O problema do Combine
Segundo Redd, a sua queda no Draft ocorreu por causa do Combine, evento que avalia diversos atributos físicos e técnicos dos atletas. Em entrevista, ele revelou: “Meus números no Combine do Draft foram terríveis. Minhas corridas foram lentas e eu não conseguia pular uma folha de papel. Além disso, meu peso estava alto, porque a comida da faculdade era boa demais. Então, pelas medições registradas, eu não tinha motivo nenhum para estar na NBA. É parte do motivo pelo qual caí para a segunda rodada.”

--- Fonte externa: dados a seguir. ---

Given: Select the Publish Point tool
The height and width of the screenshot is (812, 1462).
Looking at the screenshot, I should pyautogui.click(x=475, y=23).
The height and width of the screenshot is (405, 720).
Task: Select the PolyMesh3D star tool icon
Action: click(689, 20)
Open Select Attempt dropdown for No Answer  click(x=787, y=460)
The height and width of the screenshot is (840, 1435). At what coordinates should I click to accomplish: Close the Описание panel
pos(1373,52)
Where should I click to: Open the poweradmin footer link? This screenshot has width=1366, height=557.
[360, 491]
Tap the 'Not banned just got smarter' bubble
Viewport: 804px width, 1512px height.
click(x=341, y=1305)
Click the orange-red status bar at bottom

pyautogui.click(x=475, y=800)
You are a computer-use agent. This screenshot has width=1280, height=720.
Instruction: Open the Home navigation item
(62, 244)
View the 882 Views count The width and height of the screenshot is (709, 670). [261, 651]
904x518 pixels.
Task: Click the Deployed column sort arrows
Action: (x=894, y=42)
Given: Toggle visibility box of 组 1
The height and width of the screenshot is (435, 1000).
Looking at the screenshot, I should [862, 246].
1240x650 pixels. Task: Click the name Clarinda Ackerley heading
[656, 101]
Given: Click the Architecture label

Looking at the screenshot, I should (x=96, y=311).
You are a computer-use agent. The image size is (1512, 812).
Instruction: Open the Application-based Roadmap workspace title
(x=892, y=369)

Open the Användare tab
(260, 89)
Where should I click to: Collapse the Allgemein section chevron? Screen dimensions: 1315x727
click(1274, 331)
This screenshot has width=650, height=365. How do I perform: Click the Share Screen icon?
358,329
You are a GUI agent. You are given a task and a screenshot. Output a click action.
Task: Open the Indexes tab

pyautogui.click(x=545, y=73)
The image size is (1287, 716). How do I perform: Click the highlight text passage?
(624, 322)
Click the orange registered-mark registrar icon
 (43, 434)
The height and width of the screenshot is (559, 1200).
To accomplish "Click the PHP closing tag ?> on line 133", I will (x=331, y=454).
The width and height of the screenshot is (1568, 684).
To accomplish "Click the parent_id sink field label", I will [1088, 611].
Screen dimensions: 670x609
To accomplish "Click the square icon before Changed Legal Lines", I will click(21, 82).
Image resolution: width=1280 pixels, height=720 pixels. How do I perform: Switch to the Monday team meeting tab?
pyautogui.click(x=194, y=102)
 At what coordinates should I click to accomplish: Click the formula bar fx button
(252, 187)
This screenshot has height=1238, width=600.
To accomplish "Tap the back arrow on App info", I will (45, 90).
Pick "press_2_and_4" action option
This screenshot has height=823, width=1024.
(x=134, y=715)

Para o ex-jogador, o Combine da NBA é falho por não medir atributos essenciais como determinação, QI de basquete e capacidade de ler defesas. “Ele não mediu meu coração, meu QI de basquete, minha capacidade de ler defesas ou minha disposição para trabalhar. Além disso, ninguém mediu o ‘cachorro’ dentro de mim. O Combine mede altitude, mas precisamos medir atitude”, afirmou.
Proposta de mudança
Redd sugere que a liga inclua mais treinos cinco contra cinco no processo de avaliação para observar o desempenho em situações reais de jogo. “Eu preciso ver jogos. Quero ver o trabalho duro sem ar-condicionado, sem luxo. Não preciso de treinos sem marcação, onde ninguém defende você. Não se consegue ver a atitude de um jogador vendo o quão alto ele pula. No entanto, você consegue assistindo ele competir quando o jogo está valendo e tem alguém na frente dele”, concluiu.
A história de Michael Redd serve como um alerta para a NBA repensar seus métodos de avaliação, valorizando não apenas o potencial atlético imediato, mas também a resiliência e a inteligência de jogo que podem transformar uma escolha tardia em um All-Star.